[Stored data entries]
------------------------------------------------------------
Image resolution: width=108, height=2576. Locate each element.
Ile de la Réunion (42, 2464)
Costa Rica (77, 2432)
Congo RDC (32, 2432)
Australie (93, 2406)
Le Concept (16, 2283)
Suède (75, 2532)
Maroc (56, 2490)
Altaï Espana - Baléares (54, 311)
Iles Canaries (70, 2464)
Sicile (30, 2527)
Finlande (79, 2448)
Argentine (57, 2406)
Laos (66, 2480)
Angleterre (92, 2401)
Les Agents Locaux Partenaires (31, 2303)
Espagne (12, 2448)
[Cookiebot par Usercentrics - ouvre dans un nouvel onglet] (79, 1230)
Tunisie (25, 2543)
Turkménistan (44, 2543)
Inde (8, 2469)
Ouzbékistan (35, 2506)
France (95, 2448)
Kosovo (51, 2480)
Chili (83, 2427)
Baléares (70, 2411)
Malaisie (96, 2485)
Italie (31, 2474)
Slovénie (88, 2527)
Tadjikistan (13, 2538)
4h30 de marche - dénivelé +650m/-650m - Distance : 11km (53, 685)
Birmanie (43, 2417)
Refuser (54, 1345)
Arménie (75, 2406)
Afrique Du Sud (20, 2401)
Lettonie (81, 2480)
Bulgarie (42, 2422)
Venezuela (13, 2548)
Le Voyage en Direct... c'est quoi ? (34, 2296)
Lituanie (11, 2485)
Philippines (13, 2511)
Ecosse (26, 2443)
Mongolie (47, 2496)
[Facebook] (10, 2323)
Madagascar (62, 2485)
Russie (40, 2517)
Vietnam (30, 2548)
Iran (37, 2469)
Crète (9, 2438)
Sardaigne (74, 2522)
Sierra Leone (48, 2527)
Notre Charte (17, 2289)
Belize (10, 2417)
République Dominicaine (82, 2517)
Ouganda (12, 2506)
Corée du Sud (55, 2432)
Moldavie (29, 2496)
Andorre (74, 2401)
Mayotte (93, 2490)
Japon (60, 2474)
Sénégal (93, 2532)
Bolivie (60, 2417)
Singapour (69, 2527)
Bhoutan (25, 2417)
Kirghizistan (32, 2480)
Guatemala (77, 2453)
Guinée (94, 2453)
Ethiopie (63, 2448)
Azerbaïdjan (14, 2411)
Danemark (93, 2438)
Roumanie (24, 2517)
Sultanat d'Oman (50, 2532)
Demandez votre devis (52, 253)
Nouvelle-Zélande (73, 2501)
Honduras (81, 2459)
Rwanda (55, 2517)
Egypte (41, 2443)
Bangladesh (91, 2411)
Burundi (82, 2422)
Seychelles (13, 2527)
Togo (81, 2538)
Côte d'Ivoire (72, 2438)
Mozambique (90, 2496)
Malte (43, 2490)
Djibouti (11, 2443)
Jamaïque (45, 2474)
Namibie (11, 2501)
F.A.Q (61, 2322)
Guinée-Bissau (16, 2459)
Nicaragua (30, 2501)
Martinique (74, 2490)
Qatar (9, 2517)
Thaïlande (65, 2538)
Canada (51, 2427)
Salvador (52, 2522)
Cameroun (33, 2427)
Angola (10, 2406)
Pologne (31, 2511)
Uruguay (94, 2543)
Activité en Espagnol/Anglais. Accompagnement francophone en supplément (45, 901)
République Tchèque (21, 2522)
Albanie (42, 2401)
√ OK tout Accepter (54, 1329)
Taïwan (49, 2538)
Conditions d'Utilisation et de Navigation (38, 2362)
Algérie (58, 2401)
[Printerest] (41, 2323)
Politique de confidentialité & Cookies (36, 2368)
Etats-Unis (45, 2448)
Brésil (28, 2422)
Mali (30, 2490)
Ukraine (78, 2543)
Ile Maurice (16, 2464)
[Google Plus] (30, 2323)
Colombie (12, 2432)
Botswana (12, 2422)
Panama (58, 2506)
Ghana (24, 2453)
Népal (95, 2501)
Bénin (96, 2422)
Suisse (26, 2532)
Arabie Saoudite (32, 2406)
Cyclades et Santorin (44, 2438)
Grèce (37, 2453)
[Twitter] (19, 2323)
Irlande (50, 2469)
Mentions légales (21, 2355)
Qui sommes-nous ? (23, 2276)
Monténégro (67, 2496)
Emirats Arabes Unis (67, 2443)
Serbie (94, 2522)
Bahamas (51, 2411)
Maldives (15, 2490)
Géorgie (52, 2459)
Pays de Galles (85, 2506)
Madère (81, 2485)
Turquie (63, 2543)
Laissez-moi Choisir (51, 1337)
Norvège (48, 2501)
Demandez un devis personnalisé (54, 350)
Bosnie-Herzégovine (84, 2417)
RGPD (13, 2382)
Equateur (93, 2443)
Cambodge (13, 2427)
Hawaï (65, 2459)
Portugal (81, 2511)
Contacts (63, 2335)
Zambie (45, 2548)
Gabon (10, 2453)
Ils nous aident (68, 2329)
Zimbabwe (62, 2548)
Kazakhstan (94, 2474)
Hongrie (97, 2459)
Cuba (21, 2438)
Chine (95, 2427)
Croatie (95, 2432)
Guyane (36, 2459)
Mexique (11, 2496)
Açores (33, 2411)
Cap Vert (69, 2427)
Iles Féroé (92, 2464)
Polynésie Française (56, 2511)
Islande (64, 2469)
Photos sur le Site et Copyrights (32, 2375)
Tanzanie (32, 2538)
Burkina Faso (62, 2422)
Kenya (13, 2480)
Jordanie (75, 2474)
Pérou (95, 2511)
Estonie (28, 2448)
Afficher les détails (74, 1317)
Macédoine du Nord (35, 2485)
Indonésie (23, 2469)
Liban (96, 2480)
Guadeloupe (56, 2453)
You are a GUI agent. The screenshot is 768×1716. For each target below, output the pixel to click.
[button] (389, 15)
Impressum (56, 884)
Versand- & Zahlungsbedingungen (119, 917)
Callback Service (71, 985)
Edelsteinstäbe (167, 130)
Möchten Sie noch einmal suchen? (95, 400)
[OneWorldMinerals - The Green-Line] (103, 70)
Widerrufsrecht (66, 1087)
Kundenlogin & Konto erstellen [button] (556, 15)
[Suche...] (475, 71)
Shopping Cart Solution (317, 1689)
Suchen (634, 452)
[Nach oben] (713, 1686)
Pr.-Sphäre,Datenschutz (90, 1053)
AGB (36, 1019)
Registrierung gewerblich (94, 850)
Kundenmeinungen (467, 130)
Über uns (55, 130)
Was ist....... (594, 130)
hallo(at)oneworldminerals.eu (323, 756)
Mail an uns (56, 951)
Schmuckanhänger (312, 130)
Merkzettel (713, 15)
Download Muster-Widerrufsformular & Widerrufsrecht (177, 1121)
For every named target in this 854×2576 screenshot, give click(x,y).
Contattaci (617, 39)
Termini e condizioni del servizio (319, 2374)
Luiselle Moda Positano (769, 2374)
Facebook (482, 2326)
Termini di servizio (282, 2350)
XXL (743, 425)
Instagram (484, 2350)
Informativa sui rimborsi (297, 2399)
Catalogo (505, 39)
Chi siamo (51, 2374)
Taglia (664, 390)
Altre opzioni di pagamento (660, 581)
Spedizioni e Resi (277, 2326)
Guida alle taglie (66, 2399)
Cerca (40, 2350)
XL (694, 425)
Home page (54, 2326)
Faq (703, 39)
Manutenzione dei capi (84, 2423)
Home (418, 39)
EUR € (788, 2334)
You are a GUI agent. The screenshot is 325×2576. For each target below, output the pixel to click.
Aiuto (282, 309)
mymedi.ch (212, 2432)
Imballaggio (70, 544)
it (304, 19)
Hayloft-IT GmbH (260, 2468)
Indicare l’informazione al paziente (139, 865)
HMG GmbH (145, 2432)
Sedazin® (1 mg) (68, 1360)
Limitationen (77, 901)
------------------------------------------------------------
- Task description: There is a line with "Mongolie (47, 2496)" and a line with "Guinée (94, 2453)" above. Copy exactly those two lines and all lines between them, with nothing else.

- Answer to this problem:
Mongolie (47, 2496)
[Facebook] (10, 2323)
Madagascar (62, 2485)
Russie (40, 2517)
Vietnam (30, 2548)
Iran (37, 2469)
Crète (9, 2438)
Sardaigne (74, 2522)
Sierra Leone (48, 2527)
Notre Charte (17, 2289)
Belize (10, 2417)
République Dominicaine (82, 2517)
Ouganda (12, 2506)
Corée du Sud (55, 2432)
Moldavie (29, 2496)
Andorre (74, 2401)
Mayotte (93, 2490)
Japon (60, 2474)
Sénégal (93, 2532)
Bolivie (60, 2417)
Singapour (69, 2527)
Bhoutan (25, 2417)
Kirghizistan (32, 2480)
Guatemala (77, 2453)
Guinée (94, 2453)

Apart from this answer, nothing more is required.